Comment 21 martin_hosken 2021-07-14 04:10:45 UTC
True. But then one gets into the debate of whether libo should carry its own break iterator specifications or just use ICU. This way, it's a quick bug fix which fixes the bug and allows the refactoring to be pushed down the road.

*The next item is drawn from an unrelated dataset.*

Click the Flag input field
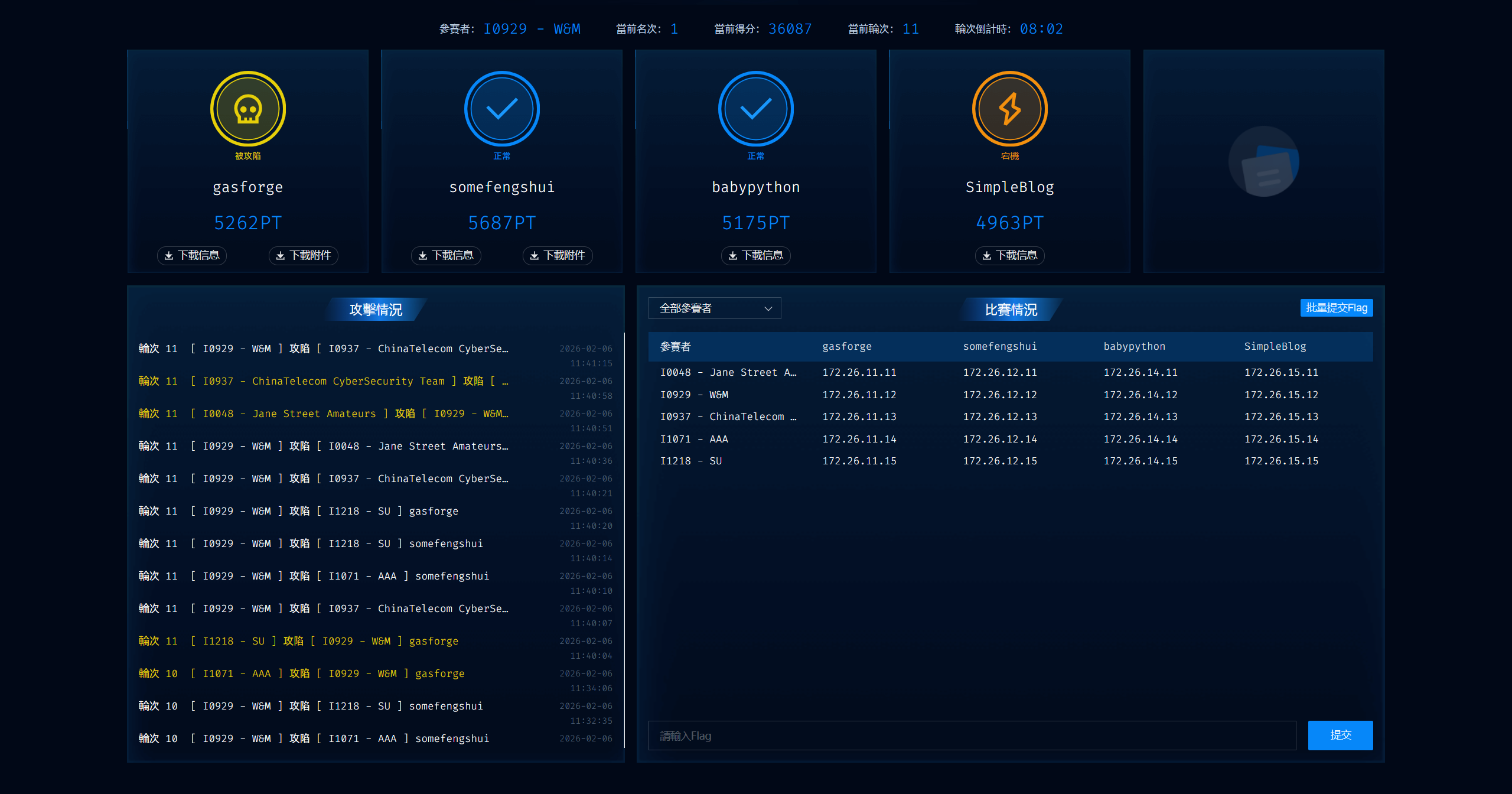 click(x=972, y=736)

But if someone wants to remove the product specific break iterators and revert to ICU, I won't complain.
Comment 22 Julien Nabet 2022-11-13 09:46:01 UTC
Eike: following last Martin's comment, any idea why we can't just use ./source/test/testdata/break_rules/line.txt from icu instead of having our proper line.txt in i18npool/source/breakiterator/data/ ?

If it's just to be compatible with older ICU versions perhaps we would need to be more restrictive about older version accepted (or include ICU statically in LO but I suppose it would increase LO binary size?)
Comment 23 Volga 2022-12-03 08:53:36 UTC
So I think it's necessary to replace legacy codes by native calls to ICU to make extensive use of current dependency.
Comment 24 Eike Rathke 2022-12-05 13:51:36 UTC
(In reply to Julien Nabet from comment #22)
> Eike: following last Martin's comment, any idea why we can't just use
> ./source/test/testdata/break_rules/line.txt from icu instead of having our
> proper line.txt in i18npool/source/breakiterator/data/ ?
Our own break rules for some locales emerged because back in that time the ICU break rules weren't sufficient. I'm all for ditching our own in favour of going with default ICU data instead, if someone could judge whether doing so would actually be a good thing and not break breaks..

(In reply to Volga from comment #23)
> So I think it's necessary to replace legacy codes by native calls to ICU to
> make extensive use of current dependency.
? We do use ICU, just that some locales have defined break rules that override the ICU ones.
Comment 25 Volga 2022-12-05 17:49:52 UTC
(In reply to Eike Rathke from comment #24)
> ? We do use ICU, just that some locales have defined break rules that
> override the ICU ones.
Yes, I means such break rules should be replaced by new codes that calling ICU directly.